§ What needs to be done
Reproduce the entries verbatim, beginning with the line that contains "Switch to the Для экспертов tab" and continuing through the line that contains "Action: 27,170", both lines included.

-*-

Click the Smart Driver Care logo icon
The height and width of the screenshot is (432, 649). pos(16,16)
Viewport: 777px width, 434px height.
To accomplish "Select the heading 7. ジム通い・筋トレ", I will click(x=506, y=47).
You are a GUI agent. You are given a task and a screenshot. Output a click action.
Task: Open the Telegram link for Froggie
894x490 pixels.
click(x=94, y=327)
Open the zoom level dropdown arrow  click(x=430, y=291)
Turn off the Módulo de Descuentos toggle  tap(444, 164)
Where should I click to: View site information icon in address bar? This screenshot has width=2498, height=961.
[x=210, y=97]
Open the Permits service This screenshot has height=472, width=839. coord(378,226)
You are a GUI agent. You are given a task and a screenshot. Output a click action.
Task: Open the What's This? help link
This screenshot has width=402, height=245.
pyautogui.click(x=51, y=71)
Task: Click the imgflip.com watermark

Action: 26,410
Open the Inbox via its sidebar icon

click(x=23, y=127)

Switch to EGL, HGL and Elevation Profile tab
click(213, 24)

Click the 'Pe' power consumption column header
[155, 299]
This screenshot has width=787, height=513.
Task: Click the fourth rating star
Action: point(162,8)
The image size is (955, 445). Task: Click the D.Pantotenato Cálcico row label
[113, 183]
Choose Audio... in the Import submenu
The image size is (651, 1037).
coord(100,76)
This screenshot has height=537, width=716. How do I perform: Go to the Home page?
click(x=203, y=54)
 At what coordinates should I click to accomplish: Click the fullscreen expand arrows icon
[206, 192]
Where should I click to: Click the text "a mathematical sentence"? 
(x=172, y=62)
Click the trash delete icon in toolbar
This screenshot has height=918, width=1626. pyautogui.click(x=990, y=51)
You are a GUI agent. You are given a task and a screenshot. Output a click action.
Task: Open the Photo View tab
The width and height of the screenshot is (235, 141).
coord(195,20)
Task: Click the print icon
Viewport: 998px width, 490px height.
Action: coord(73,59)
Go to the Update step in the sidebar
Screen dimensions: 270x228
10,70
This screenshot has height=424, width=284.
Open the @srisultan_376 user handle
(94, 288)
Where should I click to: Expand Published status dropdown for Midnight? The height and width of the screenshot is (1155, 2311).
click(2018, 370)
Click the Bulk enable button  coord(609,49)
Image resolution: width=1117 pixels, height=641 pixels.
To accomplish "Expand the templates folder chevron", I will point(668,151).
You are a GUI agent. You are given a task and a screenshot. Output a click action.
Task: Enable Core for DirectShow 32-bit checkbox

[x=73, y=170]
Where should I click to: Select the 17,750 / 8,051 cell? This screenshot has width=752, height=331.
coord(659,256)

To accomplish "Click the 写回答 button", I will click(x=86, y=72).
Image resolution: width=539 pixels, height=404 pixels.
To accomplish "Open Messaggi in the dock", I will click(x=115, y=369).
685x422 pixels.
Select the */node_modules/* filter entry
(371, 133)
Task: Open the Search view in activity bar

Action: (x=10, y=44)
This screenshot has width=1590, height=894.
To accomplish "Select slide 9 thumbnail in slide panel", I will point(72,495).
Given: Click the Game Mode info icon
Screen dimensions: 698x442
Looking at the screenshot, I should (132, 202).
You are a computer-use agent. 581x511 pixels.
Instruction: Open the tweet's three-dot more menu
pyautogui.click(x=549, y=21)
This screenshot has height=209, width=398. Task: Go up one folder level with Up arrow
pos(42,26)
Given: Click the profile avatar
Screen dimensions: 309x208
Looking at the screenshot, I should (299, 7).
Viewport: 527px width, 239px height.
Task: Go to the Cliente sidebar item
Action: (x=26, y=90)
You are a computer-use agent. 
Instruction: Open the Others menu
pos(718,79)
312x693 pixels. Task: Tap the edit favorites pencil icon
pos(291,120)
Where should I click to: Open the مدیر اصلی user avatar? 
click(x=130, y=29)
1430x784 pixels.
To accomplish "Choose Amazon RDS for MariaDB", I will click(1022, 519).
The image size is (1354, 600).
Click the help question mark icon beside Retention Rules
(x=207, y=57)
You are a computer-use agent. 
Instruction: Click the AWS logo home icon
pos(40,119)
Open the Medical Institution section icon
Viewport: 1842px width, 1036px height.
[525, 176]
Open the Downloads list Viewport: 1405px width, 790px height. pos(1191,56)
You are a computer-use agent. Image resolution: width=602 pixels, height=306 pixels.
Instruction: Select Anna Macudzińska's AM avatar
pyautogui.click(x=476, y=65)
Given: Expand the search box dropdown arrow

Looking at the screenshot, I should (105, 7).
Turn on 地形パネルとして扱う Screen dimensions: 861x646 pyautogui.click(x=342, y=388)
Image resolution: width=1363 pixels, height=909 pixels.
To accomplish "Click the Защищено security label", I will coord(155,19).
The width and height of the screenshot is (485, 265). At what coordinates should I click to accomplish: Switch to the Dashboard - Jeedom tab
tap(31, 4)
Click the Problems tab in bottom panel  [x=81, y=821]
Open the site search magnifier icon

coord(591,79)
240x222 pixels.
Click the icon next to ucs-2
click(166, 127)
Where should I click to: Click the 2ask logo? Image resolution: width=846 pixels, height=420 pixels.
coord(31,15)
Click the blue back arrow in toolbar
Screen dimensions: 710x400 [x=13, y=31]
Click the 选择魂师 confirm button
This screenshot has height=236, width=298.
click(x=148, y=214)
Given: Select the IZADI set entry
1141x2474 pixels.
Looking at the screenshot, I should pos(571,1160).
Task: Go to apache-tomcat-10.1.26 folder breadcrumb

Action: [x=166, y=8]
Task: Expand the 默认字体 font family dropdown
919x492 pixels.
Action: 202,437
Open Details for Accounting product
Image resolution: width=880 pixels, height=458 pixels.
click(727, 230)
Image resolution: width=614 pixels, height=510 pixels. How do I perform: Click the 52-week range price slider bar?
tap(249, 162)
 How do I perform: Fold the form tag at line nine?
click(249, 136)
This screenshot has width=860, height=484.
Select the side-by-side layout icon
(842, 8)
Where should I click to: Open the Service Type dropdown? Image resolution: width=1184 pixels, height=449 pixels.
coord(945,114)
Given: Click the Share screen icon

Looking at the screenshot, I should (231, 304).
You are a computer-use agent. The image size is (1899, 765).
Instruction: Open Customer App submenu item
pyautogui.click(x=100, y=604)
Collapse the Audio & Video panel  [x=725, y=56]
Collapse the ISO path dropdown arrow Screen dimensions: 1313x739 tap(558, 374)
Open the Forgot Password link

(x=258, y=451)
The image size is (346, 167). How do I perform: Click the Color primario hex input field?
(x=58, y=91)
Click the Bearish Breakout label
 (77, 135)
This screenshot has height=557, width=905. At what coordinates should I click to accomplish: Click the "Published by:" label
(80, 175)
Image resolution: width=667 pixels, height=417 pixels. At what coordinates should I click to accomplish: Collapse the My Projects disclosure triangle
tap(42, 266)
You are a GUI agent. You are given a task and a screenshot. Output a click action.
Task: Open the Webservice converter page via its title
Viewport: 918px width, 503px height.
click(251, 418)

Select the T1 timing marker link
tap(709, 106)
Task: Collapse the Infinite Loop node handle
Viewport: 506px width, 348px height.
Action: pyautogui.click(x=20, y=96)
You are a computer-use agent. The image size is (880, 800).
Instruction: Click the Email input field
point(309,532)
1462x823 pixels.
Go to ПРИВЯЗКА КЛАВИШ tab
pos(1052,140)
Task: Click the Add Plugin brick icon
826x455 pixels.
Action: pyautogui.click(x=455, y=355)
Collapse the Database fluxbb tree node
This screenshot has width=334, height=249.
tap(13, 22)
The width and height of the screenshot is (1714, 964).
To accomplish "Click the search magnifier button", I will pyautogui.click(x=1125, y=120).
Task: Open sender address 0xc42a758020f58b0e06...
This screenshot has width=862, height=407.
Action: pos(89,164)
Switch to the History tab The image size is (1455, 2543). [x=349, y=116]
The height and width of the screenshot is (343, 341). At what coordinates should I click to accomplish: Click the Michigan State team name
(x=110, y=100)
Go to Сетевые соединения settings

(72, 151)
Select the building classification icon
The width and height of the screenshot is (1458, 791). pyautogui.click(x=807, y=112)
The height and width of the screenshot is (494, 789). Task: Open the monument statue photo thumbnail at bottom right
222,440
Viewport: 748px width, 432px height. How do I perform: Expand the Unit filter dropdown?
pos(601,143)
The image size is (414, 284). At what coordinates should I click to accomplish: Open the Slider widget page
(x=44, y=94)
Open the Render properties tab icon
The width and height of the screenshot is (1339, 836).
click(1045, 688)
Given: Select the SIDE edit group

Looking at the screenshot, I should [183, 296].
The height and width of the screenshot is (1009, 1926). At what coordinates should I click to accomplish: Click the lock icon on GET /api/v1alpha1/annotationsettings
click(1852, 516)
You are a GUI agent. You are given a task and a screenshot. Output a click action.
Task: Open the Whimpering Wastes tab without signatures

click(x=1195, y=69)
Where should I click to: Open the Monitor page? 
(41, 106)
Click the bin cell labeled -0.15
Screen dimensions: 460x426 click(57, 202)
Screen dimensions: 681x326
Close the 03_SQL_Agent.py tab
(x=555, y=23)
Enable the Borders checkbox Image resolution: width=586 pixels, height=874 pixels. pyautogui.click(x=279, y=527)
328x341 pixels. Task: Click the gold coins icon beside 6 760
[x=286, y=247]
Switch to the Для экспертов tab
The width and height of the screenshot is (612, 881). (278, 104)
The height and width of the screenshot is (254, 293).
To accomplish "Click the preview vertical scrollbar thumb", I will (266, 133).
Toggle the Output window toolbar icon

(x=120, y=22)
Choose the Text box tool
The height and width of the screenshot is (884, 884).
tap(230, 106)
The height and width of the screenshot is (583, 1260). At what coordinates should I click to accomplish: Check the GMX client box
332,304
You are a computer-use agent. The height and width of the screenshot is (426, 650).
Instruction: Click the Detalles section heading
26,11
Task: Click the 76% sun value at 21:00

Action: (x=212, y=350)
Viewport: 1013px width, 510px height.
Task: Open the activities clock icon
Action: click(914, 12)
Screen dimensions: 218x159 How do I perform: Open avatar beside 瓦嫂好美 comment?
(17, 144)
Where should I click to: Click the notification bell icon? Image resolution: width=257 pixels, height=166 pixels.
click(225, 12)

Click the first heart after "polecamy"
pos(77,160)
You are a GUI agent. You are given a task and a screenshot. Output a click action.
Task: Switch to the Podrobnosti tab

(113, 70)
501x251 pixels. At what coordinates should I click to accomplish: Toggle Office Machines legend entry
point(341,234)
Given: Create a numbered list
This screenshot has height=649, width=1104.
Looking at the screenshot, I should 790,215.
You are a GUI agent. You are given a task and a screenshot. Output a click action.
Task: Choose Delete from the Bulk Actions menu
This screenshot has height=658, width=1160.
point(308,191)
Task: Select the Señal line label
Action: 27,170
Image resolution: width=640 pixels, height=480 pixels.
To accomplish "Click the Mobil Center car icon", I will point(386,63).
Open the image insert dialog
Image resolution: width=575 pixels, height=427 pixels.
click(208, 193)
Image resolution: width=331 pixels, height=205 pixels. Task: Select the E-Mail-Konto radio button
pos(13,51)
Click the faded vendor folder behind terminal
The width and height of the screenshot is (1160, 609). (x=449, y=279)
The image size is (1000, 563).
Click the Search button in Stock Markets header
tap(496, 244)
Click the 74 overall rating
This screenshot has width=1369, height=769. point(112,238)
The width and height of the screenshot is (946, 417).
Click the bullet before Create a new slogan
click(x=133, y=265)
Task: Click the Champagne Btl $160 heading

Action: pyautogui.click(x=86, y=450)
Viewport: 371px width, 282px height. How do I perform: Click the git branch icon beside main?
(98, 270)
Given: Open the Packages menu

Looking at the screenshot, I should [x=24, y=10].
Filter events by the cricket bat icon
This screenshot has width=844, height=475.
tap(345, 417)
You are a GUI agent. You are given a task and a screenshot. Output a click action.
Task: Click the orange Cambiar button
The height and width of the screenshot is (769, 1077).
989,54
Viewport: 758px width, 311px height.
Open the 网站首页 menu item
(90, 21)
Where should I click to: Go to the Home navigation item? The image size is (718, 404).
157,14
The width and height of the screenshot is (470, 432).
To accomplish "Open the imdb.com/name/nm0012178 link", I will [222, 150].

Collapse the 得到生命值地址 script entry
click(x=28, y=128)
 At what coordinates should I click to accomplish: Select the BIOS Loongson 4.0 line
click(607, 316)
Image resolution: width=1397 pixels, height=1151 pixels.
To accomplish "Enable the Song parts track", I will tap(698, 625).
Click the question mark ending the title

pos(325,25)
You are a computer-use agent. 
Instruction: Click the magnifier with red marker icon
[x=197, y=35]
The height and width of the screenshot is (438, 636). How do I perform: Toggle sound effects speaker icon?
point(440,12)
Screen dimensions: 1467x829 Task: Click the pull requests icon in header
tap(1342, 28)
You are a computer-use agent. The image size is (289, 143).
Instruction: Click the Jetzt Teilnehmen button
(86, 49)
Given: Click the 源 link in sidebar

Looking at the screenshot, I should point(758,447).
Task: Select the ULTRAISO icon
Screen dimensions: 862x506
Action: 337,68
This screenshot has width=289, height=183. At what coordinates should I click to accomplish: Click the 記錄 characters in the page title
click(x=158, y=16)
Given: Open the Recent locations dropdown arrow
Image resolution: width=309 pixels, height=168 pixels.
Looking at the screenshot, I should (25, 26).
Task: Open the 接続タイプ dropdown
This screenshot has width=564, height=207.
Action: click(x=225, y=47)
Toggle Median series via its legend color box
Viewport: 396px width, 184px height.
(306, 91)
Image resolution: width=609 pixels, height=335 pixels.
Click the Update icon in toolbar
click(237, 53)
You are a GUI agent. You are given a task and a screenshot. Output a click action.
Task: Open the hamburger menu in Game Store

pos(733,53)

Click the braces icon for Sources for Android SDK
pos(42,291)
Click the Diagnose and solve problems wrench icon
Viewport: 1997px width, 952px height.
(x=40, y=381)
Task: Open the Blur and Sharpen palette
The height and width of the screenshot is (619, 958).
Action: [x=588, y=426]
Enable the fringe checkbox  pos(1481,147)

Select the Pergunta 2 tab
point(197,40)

-*-

§ Finished exercise
Switch to the Для экспертов tab
The width and height of the screenshot is (612, 881). (278, 104)
The height and width of the screenshot is (254, 293).
To accomplish "Click the preview vertical scrollbar thumb", I will (266, 133).
Toggle the Output window toolbar icon

(x=120, y=22)
Choose the Text box tool
The height and width of the screenshot is (884, 884).
tap(230, 106)
The height and width of the screenshot is (583, 1260). At what coordinates should I click to accomplish: Check the GMX client box
332,304
You are a computer-use agent. The height and width of the screenshot is (426, 650).
Instruction: Click the Detalles section heading
26,11
Task: Click the 76% sun value at 21:00

Action: (x=212, y=350)
Viewport: 1013px width, 510px height.
Task: Open the activities clock icon
Action: click(914, 12)
Screen dimensions: 218x159 How do I perform: Open avatar beside 瓦嫂好美 comment?
(17, 144)
Where should I click to: Click the notification bell icon? Image resolution: width=257 pixels, height=166 pixels.
click(225, 12)

Click the first heart after "polecamy"
pos(77,160)
You are a GUI agent. You are given a task and a screenshot. Output a click action.
Task: Switch to the Podrobnosti tab

(113, 70)
501x251 pixels. At what coordinates should I click to accomplish: Toggle Office Machines legend entry
point(341,234)
Given: Create a numbered list
This screenshot has height=649, width=1104.
Looking at the screenshot, I should 790,215.
You are a GUI agent. You are given a task and a screenshot. Output a click action.
Task: Choose Delete from the Bulk Actions menu
This screenshot has height=658, width=1160.
point(308,191)
Task: Select the Señal line label
Action: 27,170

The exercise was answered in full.